Duke of Song
- Reign: c. 1038–1025 BC
- Predecessor: New title
- Successor: Weizhong

Names
- Ancestral name: Zǐ (子) Lineage name: Sòng (宋) Given name: Qǐ (啓)
- Father: Di Yi of Shang

= Weizi of Song =

Weizi (), also spelled Wei Tsze, was the first ruler of Song. He was the subject of Chapter 18 of the Analects of Confucius.

Weizi was the eldest son of Di Yi. He was first enfeoffed at Wei (微), hence Lord of Wei (微子). He was also a half-brother of the last Shang king, Di Xin (better known as King Zhou of Shang). Di Xin gave himself over to drinking, women and abandoned morals. Weizi tried to persuade him not to do so, but Di Xin ignored. Subsequently, Weizi resigned and withdrew from the court.

When Zhou dynasty conquered the Shang kingdom, Weizi submitted and presented the ritual utensils to King Wu of Zhou.

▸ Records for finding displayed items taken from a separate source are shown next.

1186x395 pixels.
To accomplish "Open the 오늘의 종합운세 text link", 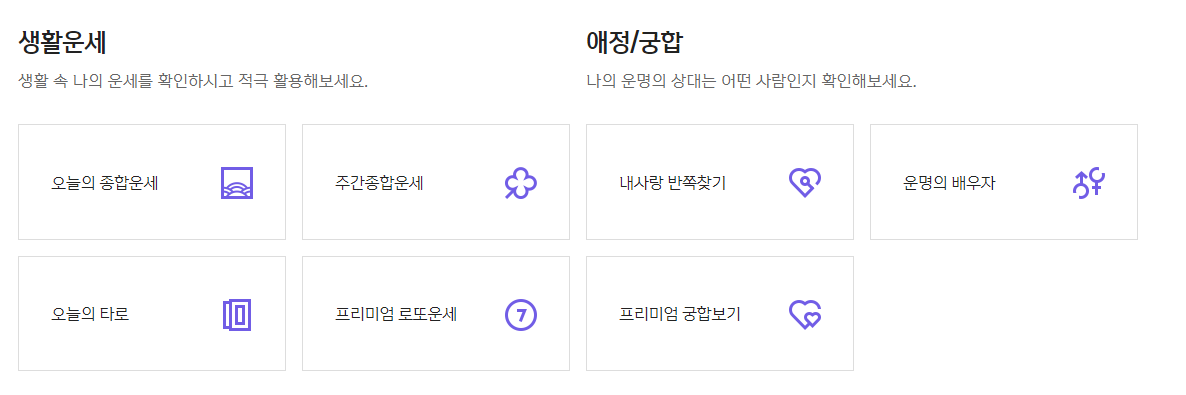I will click(x=104, y=183).
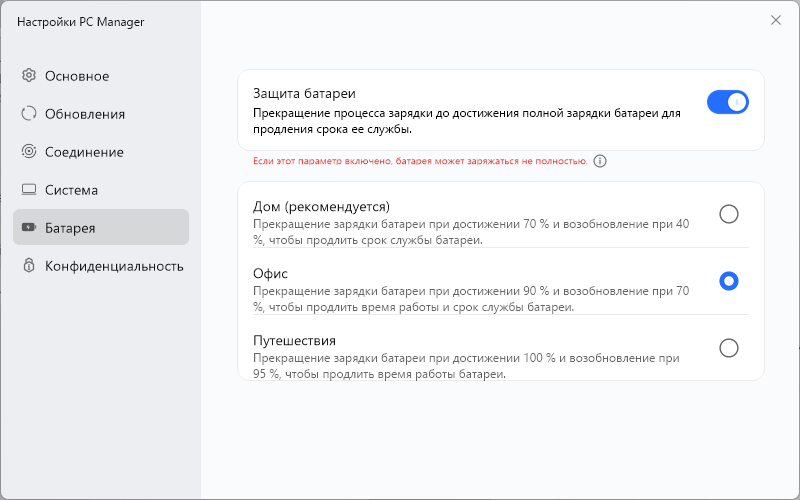Select the Батарея label in sidebar
The width and height of the screenshot is (800, 500).
70,228
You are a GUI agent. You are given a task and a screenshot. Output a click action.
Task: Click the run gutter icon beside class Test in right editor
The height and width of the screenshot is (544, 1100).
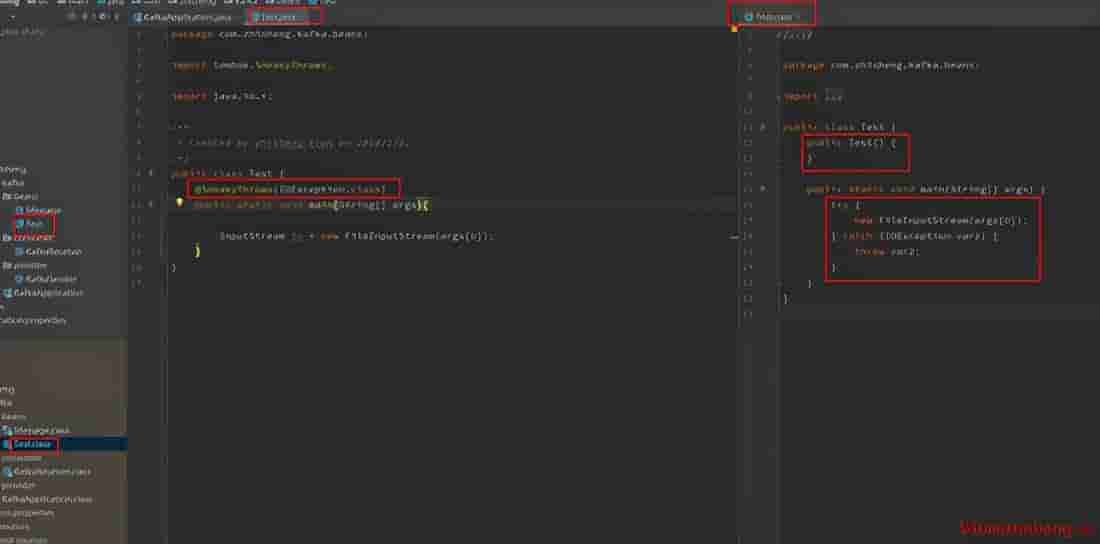(763, 127)
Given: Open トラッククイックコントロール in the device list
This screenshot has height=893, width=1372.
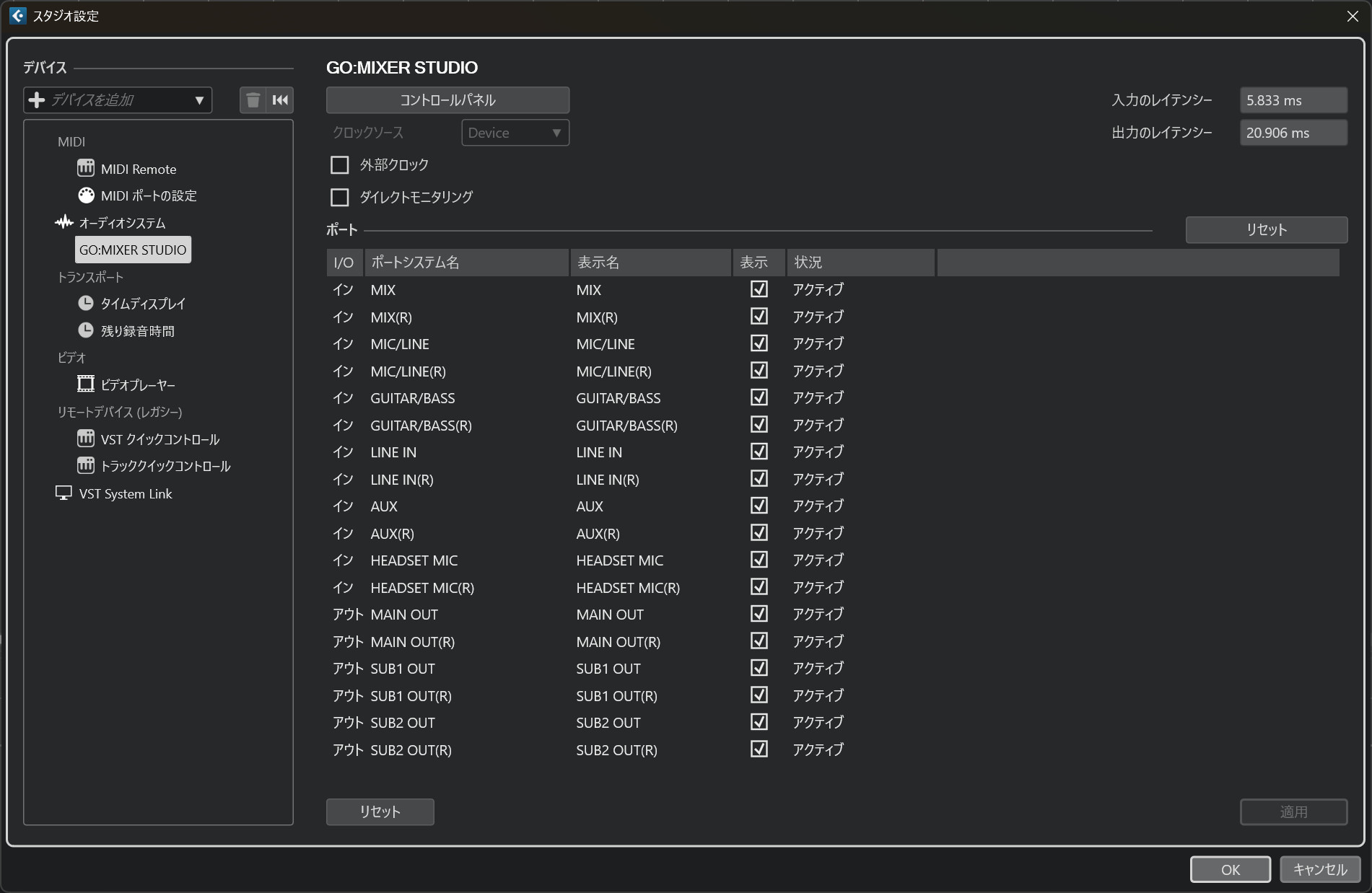Looking at the screenshot, I should pos(165,466).
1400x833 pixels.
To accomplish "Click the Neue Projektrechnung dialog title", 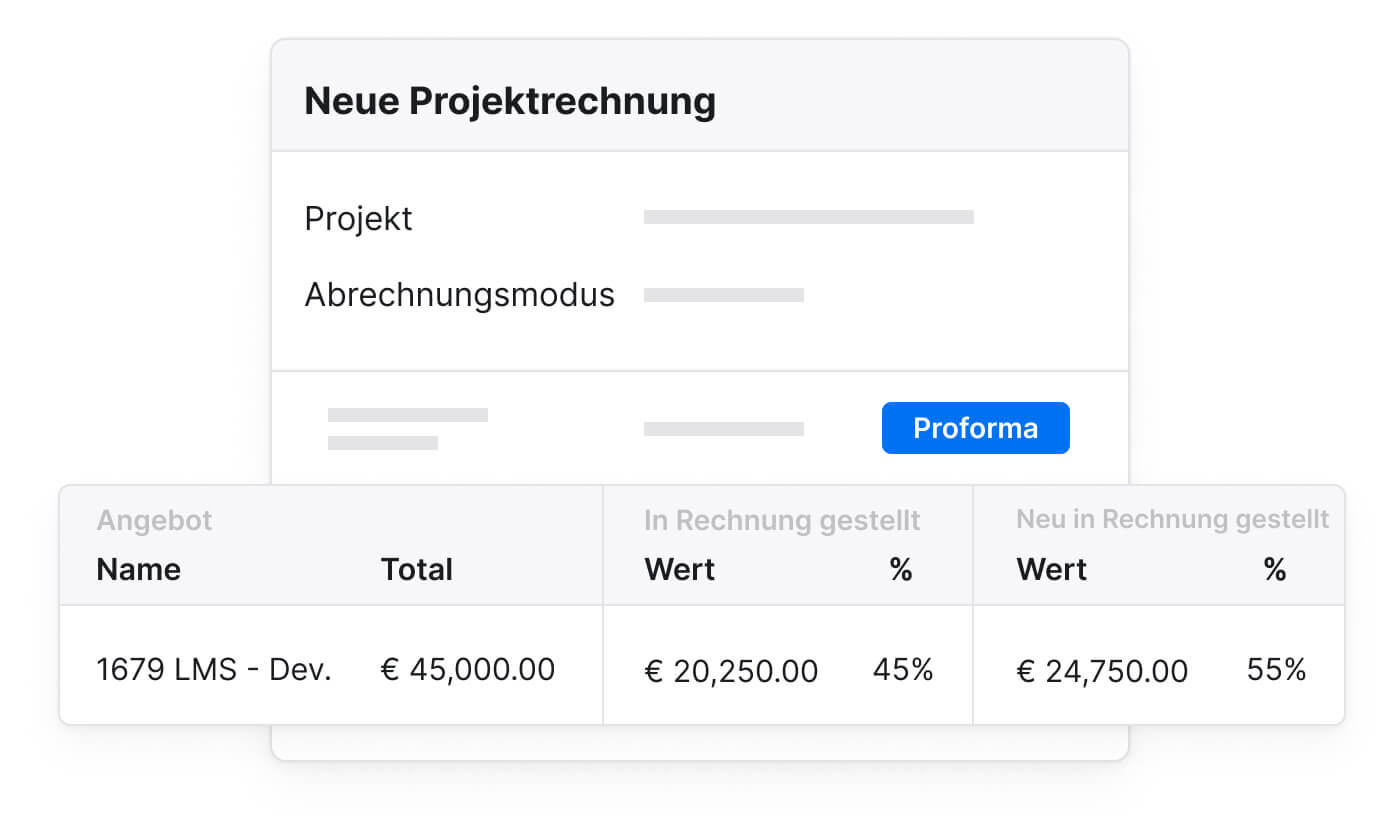I will [510, 101].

He was pardoned by King Wu.

After Rebellion of the Three Guards was put down, Weizi was enfeoffed as Duke of Song and granted land at Shangqiu (商邱 'the hill of Shang'), where the capital of the new State of Song was built. After his death, he was succeeded by his younger brother Yan (衍), historically known as Weizhong (微仲 (The Second of Wei)).

Weizi was honored by Confucius as one of the "three men of virtue" (三仁) of the Shang, together with Jizi and Bigan. Weizi was entitled by Emperor Shun of Yuan, named Renjing Gong (仁靖公) at late of Yuan Dynasty.

==Name==
His personal name is Qi (啓), ancestral name Zi (子) of the Shang kings and lineage name Song (宋) which later was passed down to the Song lords. Weizi (微子) is his posthumous name, with zi (子) meaning either "master" (educated man) or "viscount" and wei (微) meaning "humble." Hence, his title can be fully interpreted as either "Humble Viscount of Song" or "Humble Master of Song."

His younger brother inherited the part wei (微) of his posthumous name as Weizhong, with zhong (仲) meaning the "second-born (of the family,)" indicating the former being a younger brother to the latter.